Im letzten Aufeinandertreffen vor einer Woche hatten die Schläfer ihrem Kontrahenten nur vier Punkte im Schlussabschnitt gestattet. Das Ziel sollte dieses Mal ähnlich sein. Nach der ersten drei Minuten des letzten Quarters sah auch alles danach aus als sollte dieses Vorhaben gelingen. Innerhalb dieses Zeitraums legten die Tübinger Basketballer einen 11:0-Lauf hin. Die Führung wurde damit auf 20 Punkte erhöht, was den Spielverlauf dann in der Folge sehr ermatten ließ. Ganz aufgegeben hatten sich die Gäste zwar noch nicht, aber so richtig daran glauben, dass man doch noch einen Sieg entführen könnte, wollte auch keiner mehr. Alles, was danach folgte, war eigentlich nur noch Ergebniskosmetik und Bubelei. Spätestens fünf Spielminuten vor Ende der Partie stand der Sieger bereits fest. Ein nicht ganz nachvollziehbarer zweiter Foulpfiff gegen die Derendinger Bank besiegelte dann das Ganze. Auch Ilias merkte, dass seine Hilfe in dieser Partie nicht mehr benötigt wird, weshalb er sich wohl dazu entschied mit seinem Fußgelenk umzuknicken und verletzt auszuscheiden. Zum Glück schien die Verletzung aber nicht ganz so schlimm zu sein. Lachen konnte er zumindest darüber. Der ein oder andere durfte im Anschluss noch ein paar Punkte sammeln, mehr ging dann aber nicht mehr. Vollkommen Derby untypisch trabten beide Mannschaften im freundschaftlichem Gleichschritt der Ziellinie entgegen. Am Ende bestätigte das Schiedsrichtergespann einen 70:55 Heimerfolg der Schläfer vom Neckar.

Insgesamt war das wieder eine tolle Teamleistung der Schläfer. Trotz der Ausfälle konnten die SVler mit starkem Zusammenhalt die offensichtlichen Defizite ausmerzen und den Schaden sogar so gering halten, dass ein weiterer Sieg eingefahren werden konnte. Zwar fiel der Erfolg nicht so hoch wie im Hinspiel aus, aber das war auch gar nicht nötig. Der 15-Punkte-Vorsprung spiegelt die Kräfteverhältnisse und den Spielverlauf im Grunde ganz gut wieder. Schön war auch, dass gleich vier Schläfer zweistellig punkten konnten und zwei weitere mit 9 Punkten diese Marke nur ganz knapp verfehlten. Wenn dies kein Indiz für eine geschlossene Mannschaftsleistung ist, dann kann es keinen anderen Beweis dafür geben. Nils und Gianni konnten sich sogar gemeinsam über ihre Topscorer-Trophäe freuen. Sonst fallen beide ja nicht unbedingt durch ihre Scorerqualitäten, hier hatten sie aber immerhin jeweils 14 Punkte erzielen können. Dennoch: Star war hier eindeutig das Team!

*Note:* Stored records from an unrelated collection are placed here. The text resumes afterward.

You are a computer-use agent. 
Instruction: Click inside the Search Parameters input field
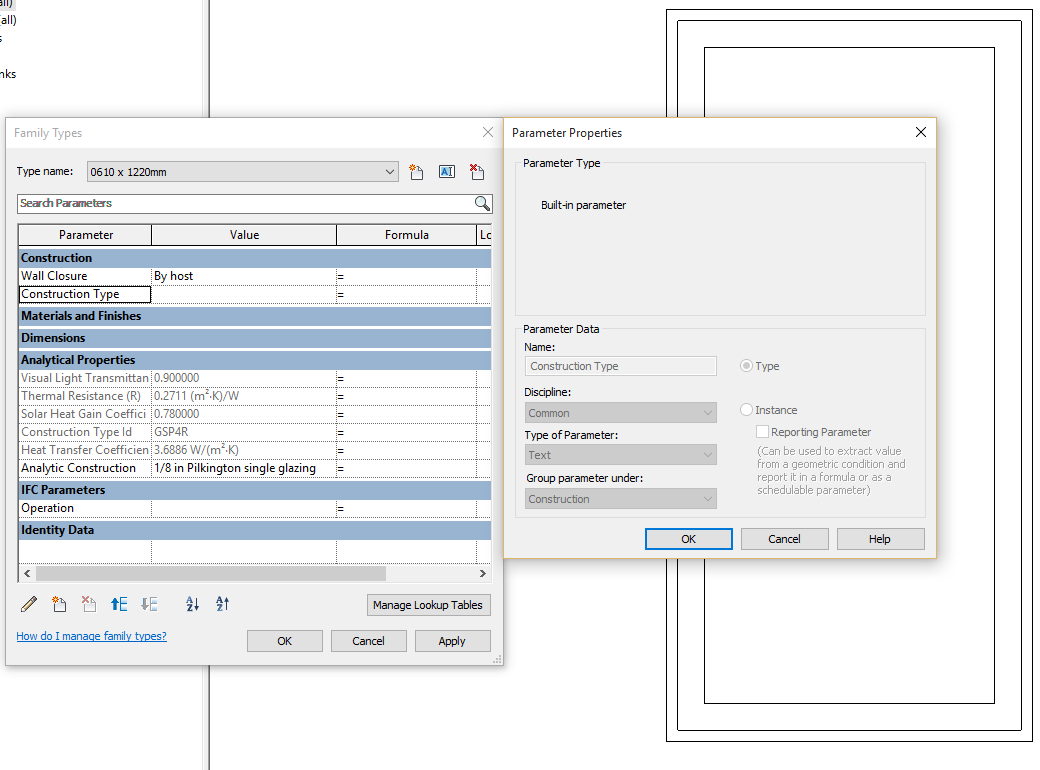pyautogui.click(x=240, y=203)
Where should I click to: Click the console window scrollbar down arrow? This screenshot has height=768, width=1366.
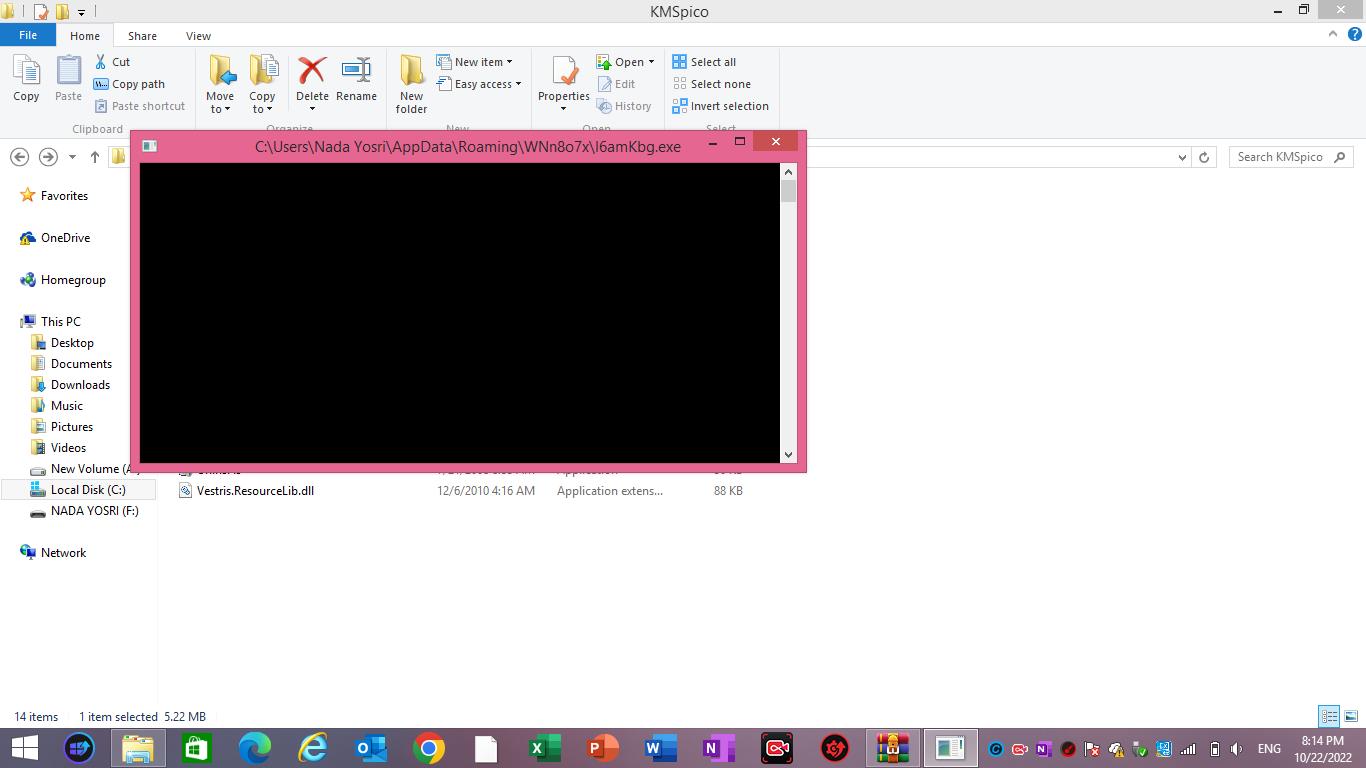tap(788, 454)
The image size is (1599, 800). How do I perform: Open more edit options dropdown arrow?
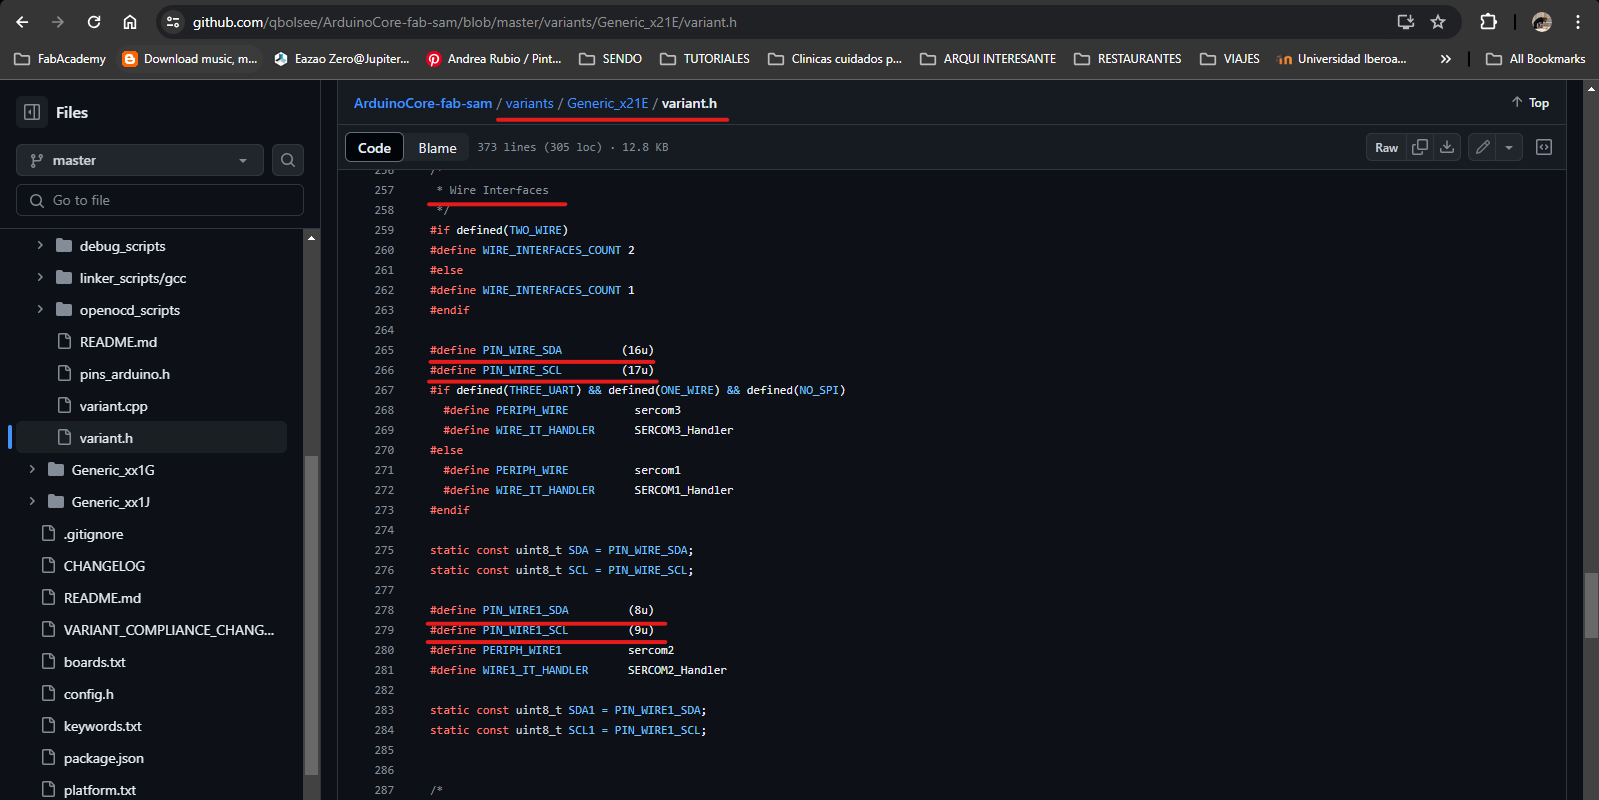[1509, 147]
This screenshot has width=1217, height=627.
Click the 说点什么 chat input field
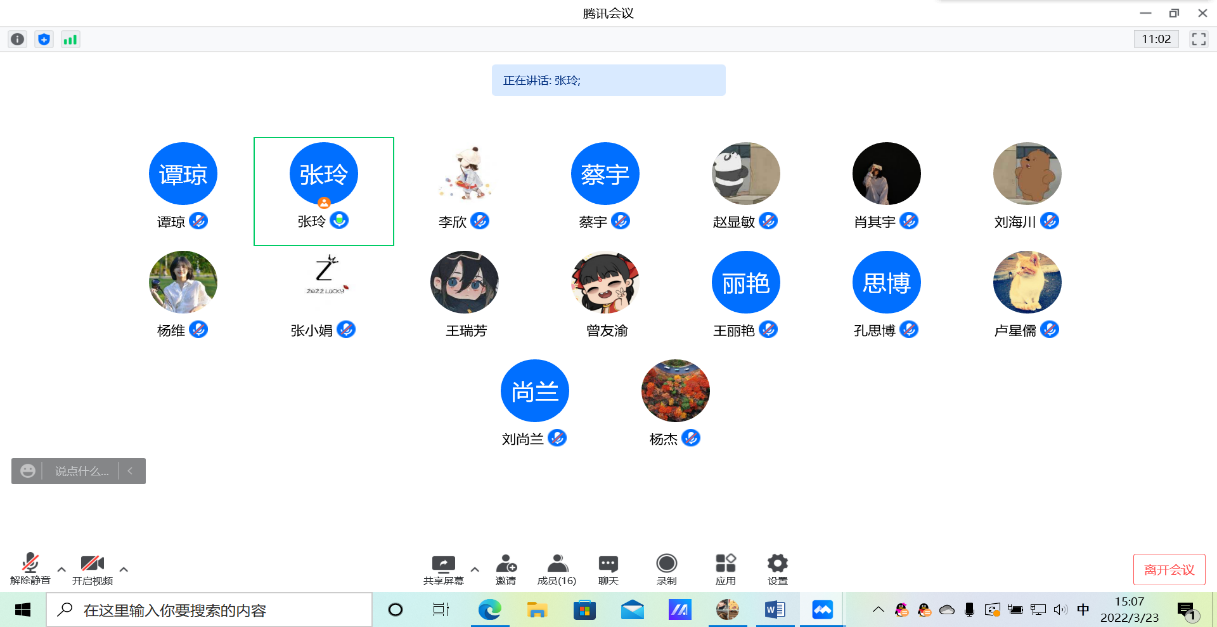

Nachdem die Derby-Serie mit 2:0 an die Schläfer geht, haben die Tübinger Basketballer jetzt erstmal eine kleinere Spielpause. Erst am übernächsten Wochenende tragen die Schläfer ihr nächstes Spiel aus. Dabei handelt es sich um das letzte Heimspiel der Saison 2010/2011. Am 02.04.2011 gastiert der TSV Calw ab 20 Uhr in der Uhlandhalle. Dabei möchten sie in diesem Saturday Night Game den Schläfern sicherlich eine Retourkutsche für die Hinspielniederlage da lassen und selbst zwei Punkte mit nach Hause nehmen. Es wäre zudem die erste Niederlage der Schläfer in der Platzierungsrunde, was bestimmt ein weiterer Motivationsfaktor für die Calwer Lions sein dürfte. Deshalb freuen sich die Schläfer vom Neckar über jede Unterstützung, die sie von den Rängen der altehrwürdigen Uhlandhalle erhalten. Alle Fans, Freunde und Bekannte sind herzlich zu diesem Heimspielabschied eingeladen.